Как известно, романтики считали музыку наивысшим и самым романтическим видом искусства и видели в ней наиболее адекватную форму существования искусства вообще: «Музыка – самое романтическое из всех искусств, пожалуй, можно даже сказать, единственно подлинно романтическое, потому что имеет своим предметом только бесконечное» [124] , – писал Гофман. Многие из представителей романтизма исповедовали особую концепцию «панмузыкальности». «Для романтиков, – отмечал в свое время В. В. Ванслов, – не только в музыке заключена сущность мира, но и в сущности мира заключена музыка» [125] . Неслучайно именно в эпоху романтизма возрождается древнее пифагорейское учение о «музыке сфер», согласно которому «небесные тела движением своим производят звуки, но мы их не слышим, потому ли, что сия гармония своею огромностию заглушает нас, или потому, что мы поглощаемся ею» [126] .

124

Гофман Э. Т. А. Собр. соч.: в 6 т. Т. 1. С. 57.

125

Ванслов В. В. Эстетика романтизма. М., 1966. С. 265. См. об этом также: Асмус В. Ф. Музыкальная эстетика философского романтизма // Советская музыка. 1934. № 1.С. 56.

126

М. [Н. А. Мельгунов?] Рец. на «Краткую историю пифагорейской философии» // Телескоп. 1832. Ч. 12. С. 265. Ср.: Шеллинг Ф. Философия искусства. СПб., 1996. С. 206–208. В дальнейшем мотив «музыки сфер» эксплуатировался символистами (см.: Ханзен-Леве А. Русский символизм. Система поэтических мотивов. Ранний символизм. СПб., 1999. С. 112).
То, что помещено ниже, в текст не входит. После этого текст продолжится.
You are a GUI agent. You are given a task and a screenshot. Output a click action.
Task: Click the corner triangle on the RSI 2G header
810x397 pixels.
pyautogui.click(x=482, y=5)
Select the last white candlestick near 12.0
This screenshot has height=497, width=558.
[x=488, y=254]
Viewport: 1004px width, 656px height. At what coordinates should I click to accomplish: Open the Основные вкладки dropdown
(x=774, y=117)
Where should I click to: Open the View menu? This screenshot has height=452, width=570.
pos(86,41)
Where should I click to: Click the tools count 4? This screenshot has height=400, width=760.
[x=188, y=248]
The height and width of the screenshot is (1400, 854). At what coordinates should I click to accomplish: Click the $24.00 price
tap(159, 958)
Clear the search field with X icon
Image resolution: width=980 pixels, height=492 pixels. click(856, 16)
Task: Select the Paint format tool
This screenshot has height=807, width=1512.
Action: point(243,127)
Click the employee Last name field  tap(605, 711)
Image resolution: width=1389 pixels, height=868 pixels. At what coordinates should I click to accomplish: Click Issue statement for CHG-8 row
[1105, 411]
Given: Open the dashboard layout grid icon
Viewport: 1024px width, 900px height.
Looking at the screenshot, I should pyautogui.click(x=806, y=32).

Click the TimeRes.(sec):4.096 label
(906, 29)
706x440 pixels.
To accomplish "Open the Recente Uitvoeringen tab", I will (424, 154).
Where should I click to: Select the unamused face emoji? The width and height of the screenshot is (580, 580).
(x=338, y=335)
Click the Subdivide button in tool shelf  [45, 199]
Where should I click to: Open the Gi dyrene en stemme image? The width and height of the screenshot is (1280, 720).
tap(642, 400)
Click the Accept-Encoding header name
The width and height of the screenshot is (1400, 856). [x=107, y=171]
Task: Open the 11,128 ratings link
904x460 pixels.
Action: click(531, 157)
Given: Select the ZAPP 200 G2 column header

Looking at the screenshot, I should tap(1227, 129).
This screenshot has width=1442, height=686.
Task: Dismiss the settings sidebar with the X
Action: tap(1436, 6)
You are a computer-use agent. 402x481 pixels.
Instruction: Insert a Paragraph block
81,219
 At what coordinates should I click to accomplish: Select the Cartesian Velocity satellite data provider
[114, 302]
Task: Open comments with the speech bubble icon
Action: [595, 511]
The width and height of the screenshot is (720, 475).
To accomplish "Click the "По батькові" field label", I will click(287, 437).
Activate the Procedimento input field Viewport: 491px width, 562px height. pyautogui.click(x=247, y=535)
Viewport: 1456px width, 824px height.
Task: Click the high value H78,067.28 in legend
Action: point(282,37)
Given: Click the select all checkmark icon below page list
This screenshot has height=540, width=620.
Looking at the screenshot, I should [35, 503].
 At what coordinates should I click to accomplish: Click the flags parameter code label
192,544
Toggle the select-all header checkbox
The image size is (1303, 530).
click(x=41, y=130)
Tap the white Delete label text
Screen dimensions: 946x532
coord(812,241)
Символисты возвращают музыке первенство среди всех других искусств, но несколько сдвигают смысловые акценты, предпочитая, в отличие от романтиков, говорить уже не о музыке как таковой, а о «духе музыки», «музыкальности» как идеальной форме существования символа (см., напр.: Белый А. Символизм как миропонимание // Белый А. Символизм как миропонимание. СПб., 1994. С. 246). Символистское понимание музыки (и, в частности, идея А. Белого о соответствии между литературой и музыкальными формами), по-видимому, также оказало влияние на Набокова (см. об этом: Бугаева Л. Д. Указ. соч. С. 105–106). Но смысловое наполнение мотива музыки в романе отсылает, скорее, к романтической, нежели к символистской творческой практике.

Связь романтических представлений с концептом шахмат в романе несомненна. Окружающая действительность приобретает для Лужина «шахматный» оттенок – происходит экспансия шахматного мира в реальность: «Аллея была вся пятнистая от солнца, и эти пятна принимали, если прищуриться, вид ровных, светлых и темных, квадратов. Под скамейкой тень распласталась резной решеткой. Каменные столбы с урнами, стоявшие на четырех углах садовой площадки, угрожали друг другу по диагонали» (II, 337) [127] . Можно говорить о своеобразной «шахматности» лужинского мировосприятия: мотив «жизнь как шахматы» становится одним из центральных в романе.

127

Ср. в «Крейслериане» (1814–1815) Э. Т. А. Гофмана: «Она (музыка – Н. К.) так меня обволокла и опутала, что мне никак не освободиться. Все, решительно все представляется мне в виде музыки» (Гофман Э. Т. А. Собр. соч.: в 6 т. Т. 1. С. 299).